**WORK ITEM**
Reproduce every entry exactly as shown.

**EXTRACTED INFORMATION**
--- START ---

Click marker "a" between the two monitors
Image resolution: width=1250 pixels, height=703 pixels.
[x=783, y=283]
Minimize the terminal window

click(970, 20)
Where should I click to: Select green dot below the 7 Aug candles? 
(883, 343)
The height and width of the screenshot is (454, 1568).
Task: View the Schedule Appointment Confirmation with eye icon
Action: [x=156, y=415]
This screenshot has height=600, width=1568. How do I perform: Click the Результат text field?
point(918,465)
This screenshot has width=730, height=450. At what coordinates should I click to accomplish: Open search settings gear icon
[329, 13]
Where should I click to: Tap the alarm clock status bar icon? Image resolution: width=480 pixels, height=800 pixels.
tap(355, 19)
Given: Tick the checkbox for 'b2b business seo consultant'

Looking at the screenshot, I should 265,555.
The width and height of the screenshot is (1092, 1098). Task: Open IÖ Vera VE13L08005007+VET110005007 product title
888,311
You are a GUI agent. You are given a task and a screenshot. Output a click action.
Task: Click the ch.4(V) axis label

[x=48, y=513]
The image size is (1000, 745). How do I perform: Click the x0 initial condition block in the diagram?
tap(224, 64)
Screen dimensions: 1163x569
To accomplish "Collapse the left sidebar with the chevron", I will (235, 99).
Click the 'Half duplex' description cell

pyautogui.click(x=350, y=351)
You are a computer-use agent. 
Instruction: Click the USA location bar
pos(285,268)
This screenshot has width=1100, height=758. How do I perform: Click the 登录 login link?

--- END ---

**PROBLEM SOLUTION**
Click marker "a" between the two monitors
Image resolution: width=1250 pixels, height=703 pixels.
[x=783, y=283]
Minimize the terminal window

click(970, 20)
Where should I click to: Select green dot below the 7 Aug candles? 
(883, 343)
The height and width of the screenshot is (454, 1568).
Task: View the Schedule Appointment Confirmation with eye icon
Action: [x=156, y=415]
This screenshot has height=600, width=1568. How do I perform: Click the Результат text field?
point(918,465)
This screenshot has width=730, height=450. At what coordinates should I click to accomplish: Open search settings gear icon
[329, 13]
Where should I click to: Tap the alarm clock status bar icon? Image resolution: width=480 pixels, height=800 pixels.
tap(355, 19)
Given: Tick the checkbox for 'b2b business seo consultant'

Looking at the screenshot, I should 265,555.
The width and height of the screenshot is (1092, 1098). Task: Open IÖ Vera VE13L08005007+VET110005007 product title
888,311
You are a GUI agent. You are given a task and a screenshot. Output a click action.
Task: Click the ch.4(V) axis label

[x=48, y=513]
The image size is (1000, 745). How do I perform: Click the x0 initial condition block in the diagram?
tap(224, 64)
Screen dimensions: 1163x569
To accomplish "Collapse the left sidebar with the chevron", I will (235, 99).
Click the 'Half duplex' description cell

pyautogui.click(x=350, y=351)
You are a computer-use agent. 
Instruction: Click the USA location bar
pos(285,268)
This screenshot has width=1100, height=758. How do I perform: Click the 登录 login link?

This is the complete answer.